_Work to complete_. Could you restate exactly the lines that begin at the line with "Task: Select the Enquêtes menu" and end at the final line of the data?

Raw data: Begin

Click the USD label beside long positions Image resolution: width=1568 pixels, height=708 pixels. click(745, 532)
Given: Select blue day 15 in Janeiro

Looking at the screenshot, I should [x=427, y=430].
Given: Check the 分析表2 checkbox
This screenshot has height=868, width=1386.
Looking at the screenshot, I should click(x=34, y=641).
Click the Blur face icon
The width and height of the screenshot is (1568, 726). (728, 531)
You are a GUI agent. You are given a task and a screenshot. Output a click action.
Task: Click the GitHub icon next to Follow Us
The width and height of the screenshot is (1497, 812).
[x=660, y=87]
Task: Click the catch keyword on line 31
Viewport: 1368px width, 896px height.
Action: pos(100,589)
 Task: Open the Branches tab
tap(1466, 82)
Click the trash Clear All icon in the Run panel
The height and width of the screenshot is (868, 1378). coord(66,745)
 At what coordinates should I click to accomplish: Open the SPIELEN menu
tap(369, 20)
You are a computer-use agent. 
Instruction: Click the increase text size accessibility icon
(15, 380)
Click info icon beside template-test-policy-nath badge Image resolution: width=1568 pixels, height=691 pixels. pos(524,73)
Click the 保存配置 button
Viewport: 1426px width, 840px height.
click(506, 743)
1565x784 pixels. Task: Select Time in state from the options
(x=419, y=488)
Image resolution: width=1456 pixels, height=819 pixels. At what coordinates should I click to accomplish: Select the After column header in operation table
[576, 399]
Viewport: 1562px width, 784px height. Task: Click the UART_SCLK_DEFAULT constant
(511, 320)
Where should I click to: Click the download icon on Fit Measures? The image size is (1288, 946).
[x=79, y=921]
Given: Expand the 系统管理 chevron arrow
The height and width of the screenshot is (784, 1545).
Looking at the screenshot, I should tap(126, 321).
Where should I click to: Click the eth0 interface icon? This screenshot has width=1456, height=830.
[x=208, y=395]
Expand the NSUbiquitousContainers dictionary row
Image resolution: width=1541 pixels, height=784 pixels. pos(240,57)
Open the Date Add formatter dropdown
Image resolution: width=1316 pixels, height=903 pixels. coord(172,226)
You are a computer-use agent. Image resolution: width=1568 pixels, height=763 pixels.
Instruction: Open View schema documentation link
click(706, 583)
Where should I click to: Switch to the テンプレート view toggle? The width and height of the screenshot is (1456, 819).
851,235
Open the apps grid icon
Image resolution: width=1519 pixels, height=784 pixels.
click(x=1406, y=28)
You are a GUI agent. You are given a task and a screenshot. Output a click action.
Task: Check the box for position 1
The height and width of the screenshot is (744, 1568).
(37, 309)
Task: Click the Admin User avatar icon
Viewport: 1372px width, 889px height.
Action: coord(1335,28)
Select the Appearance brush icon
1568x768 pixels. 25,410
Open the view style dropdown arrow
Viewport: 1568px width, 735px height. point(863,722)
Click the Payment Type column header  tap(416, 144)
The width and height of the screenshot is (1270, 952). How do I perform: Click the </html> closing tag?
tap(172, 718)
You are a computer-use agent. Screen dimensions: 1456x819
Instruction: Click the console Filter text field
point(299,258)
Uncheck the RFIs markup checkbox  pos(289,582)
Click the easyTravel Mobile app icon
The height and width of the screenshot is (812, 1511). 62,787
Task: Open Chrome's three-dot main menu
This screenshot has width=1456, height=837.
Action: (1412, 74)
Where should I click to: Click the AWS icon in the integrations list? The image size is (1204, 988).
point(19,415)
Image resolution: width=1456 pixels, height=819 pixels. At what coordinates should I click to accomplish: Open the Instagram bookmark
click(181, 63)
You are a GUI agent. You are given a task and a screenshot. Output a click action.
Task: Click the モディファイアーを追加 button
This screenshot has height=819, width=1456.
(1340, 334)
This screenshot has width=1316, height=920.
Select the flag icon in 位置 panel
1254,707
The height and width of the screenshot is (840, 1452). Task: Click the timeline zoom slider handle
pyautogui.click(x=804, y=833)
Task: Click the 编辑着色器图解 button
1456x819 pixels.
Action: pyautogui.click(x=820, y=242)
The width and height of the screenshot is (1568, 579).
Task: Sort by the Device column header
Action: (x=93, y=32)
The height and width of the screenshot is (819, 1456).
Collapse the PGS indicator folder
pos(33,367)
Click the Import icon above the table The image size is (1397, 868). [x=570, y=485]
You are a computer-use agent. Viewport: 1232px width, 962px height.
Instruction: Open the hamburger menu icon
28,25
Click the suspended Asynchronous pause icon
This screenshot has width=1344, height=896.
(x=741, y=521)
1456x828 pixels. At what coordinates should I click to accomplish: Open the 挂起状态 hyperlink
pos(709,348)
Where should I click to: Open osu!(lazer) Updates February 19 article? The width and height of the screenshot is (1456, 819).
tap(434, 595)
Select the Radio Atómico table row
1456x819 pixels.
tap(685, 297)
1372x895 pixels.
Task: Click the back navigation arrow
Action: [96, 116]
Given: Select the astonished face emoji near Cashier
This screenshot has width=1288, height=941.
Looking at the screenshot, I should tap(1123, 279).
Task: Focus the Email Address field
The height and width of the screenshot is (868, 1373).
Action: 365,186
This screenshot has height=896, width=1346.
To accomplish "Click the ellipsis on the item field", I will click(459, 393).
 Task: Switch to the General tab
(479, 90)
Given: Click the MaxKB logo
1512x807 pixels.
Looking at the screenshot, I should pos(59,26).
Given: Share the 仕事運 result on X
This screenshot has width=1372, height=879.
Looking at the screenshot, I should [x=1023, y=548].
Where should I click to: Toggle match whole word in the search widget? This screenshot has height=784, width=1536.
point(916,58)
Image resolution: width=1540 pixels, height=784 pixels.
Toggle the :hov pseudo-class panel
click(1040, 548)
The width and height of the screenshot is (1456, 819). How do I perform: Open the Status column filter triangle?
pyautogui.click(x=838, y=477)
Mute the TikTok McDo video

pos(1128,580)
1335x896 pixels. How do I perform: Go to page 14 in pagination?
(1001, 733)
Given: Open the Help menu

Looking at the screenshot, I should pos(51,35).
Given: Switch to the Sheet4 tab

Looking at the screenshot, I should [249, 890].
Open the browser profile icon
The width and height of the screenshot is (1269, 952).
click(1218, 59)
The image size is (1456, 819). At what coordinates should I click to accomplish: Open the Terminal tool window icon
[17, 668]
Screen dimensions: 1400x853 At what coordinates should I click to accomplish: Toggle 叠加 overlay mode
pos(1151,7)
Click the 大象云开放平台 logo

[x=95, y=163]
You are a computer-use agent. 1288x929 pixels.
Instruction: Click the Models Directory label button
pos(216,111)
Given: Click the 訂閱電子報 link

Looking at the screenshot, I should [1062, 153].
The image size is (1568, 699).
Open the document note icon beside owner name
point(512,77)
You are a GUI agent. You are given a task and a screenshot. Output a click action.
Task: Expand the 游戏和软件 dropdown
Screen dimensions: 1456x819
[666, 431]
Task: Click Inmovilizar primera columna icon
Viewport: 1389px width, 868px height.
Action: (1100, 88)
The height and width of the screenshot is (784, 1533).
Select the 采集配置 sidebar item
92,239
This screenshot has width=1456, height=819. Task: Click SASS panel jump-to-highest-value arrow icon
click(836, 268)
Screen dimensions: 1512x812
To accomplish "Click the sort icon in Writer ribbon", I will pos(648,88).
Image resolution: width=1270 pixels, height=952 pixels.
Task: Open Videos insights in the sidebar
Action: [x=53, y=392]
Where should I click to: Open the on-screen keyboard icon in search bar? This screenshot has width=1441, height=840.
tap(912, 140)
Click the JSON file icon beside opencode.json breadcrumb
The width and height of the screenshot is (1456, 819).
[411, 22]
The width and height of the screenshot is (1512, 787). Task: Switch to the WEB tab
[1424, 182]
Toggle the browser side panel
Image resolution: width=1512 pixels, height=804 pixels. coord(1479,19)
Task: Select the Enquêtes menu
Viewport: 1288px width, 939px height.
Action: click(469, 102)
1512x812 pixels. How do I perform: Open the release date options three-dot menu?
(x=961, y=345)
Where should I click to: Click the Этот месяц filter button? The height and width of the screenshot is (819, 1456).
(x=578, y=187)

Raw data: End

_Task result_.
Task: Select the Enquêtes menu
Viewport: 1288px width, 939px height.
Action: click(469, 102)
1512x812 pixels. How do I perform: Open the release date options three-dot menu?
(x=961, y=345)
Where should I click to: Click the Этот месяц filter button? The height and width of the screenshot is (819, 1456).
(x=578, y=187)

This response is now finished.